Picture this: It's 2019 and you live in a home full of Amazon smart devices. You leave your window open a crack because you want to enjoy a nice warm breeze and hop in the shower. While you're in the bathroom, a clever burglar sees your cracked window and the numerous Echo devices within. Since Amazon devices aren't voice-imprinted and only have a handful of possible "wake words" — "Alexa," "Amazon," "Computer" or "Echo" — it takes only a minute or two for the would-be robber to figure out how to speak to them.
"Alexa, unlock my door."
"Alexa, turn on the microwave for one hour."
"Alexa, email my husband and tell him I want a divorce."
Far from being a dystopian "Black Mirror" episode, this could happen easily with the devices that Amazon announced today — all thanks to security safeguards Amazon has failed to apply.
Indeed, the company's 70 new smart home devices from its Echo lineup touch various points of one's home, and include a new Echo Dot, assorted variants on Echo-based speakers, an Echo-based home security system, wall clock, microwave, and an Echo Auto for your car. Amazon also announced an "Amazon Smart Plug" that would let consumers "control compatible lights, fans, coffee makers, and more."
"Soon customers will be able to manage their email, easily secure their home, watch the shows they love on Echo Show, and make their daily routines more productive—all just by asking Alexa," said Tom Taylor, Senior Vice President, Amazon Alexa, in a press release. He continued: "[Customers] can use Alexa to make their lives more convenient and easy—whether it's asking for the traffic on your drive home, checking your email in the morning, or simply saying 'Alexa, good night' to turn off your lights and lock your door."
These appliances have built-in connections to Amazon's cloud-based, voice-activated digital assistant Alexa, who is summoned automatically when someone mentions one of the four aforementioned wake words.
Yet one security expert tells Salon this is one of the most disconcerting details from today's Amazon announcement of today: the "wake word," as in the smart device's summoning name, is still not customizable.
Pam Dixon, Executive Director of the World Privacy Forum, a nonprofit and non-partisan public interest research group, said as Amazon takes on more roles in one's house, it is important for consumers to be able to customize the device's wake word.
"It is absolutely necessary for all of us to be able to customize the wake words for Amazon devices particularly as they are going to be more widespread in our home, work environment and cars," she told Salon. "Without customizable wake words, anybody can roll up and wake your device; it is crucial companies begin offering us customizable wake words."
"It is security 101, especially when there is a proliferation of devices," she added. "If you cannot name the device, I would say you shouldn't be having them everywhere in [your] life."
Overall, Dixon said that incorporating Amazon devices into all parts of our lives poses "substantial privacy issues." Dixon pointed to the third-party doctrine, a legal theory that suggests those who give information voluntarily to third parties have low expectations when it comes to privacy.

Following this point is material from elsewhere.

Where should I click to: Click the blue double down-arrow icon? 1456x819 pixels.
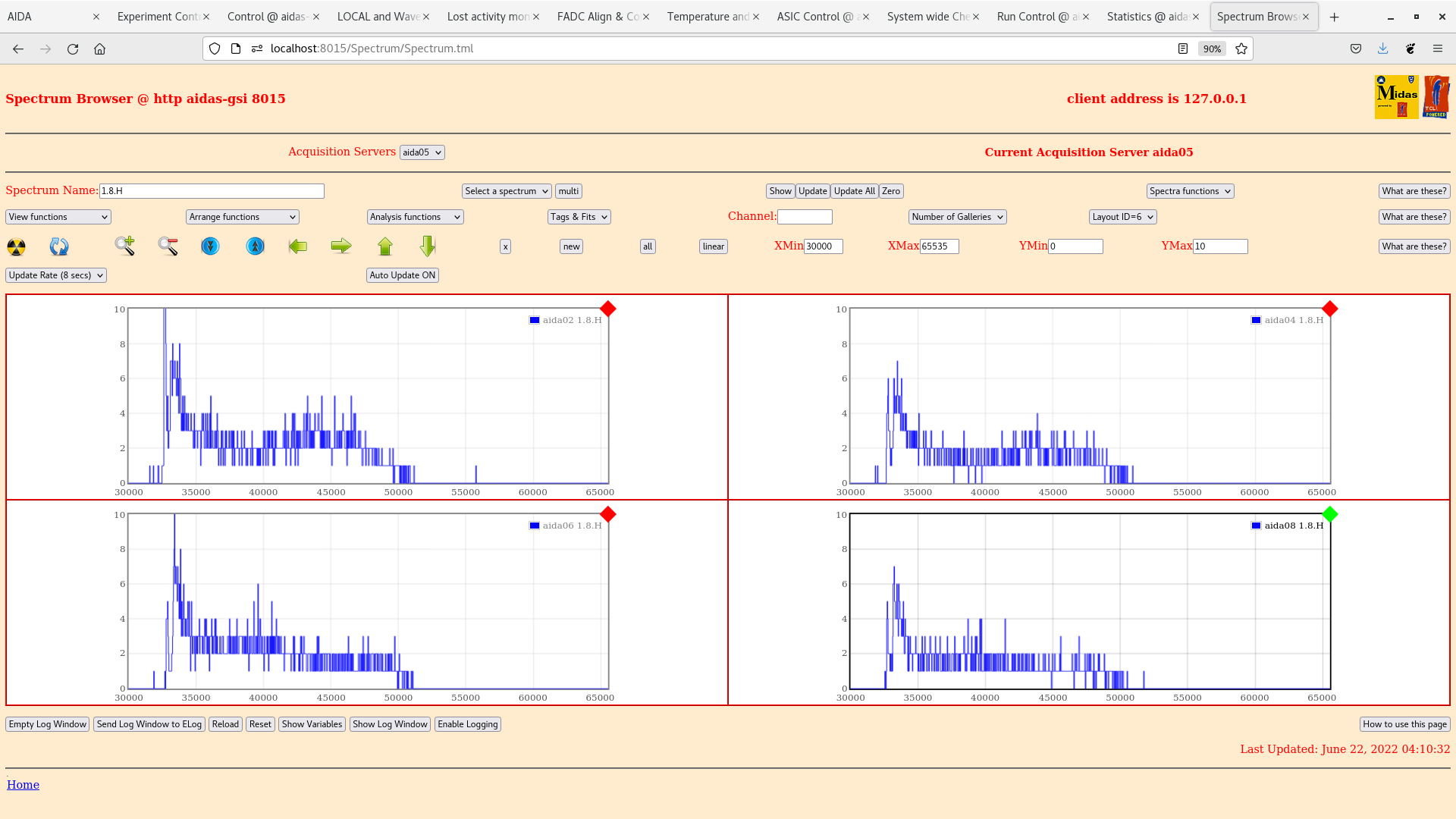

But Amazon's announcement raises philosophical questions around smart home devices.
"Do we want third party devices everywhere in our lives?" Dixon asked. "That is a question we have to figure out as a general public what our answer is. If the answer is yes, we need to make improvements to make sure we have control and it isn't being used to monetize everything under the sun and our lives."
Interestingly, if the new devices become more than just a trend, they could change human behavior in the future. Rather than doing, humans will be more susceptible to asking. For example, as noted in Amazon's announcement, with a AmazonBasics Microwave, one just has to ask Alexa to pop the popcorn instead of pressing the button.
"People need to decide, do we like to do or do we like to ask questions. If we like to ask questions, then we are heading toward a voice-controlled system," Dixon said.
Such social changes are nudged by Big Tech's promise of convenience, a promise embedded in devices like the Echo.
"Convenience is the most significant enemy of privacy," Dixon said.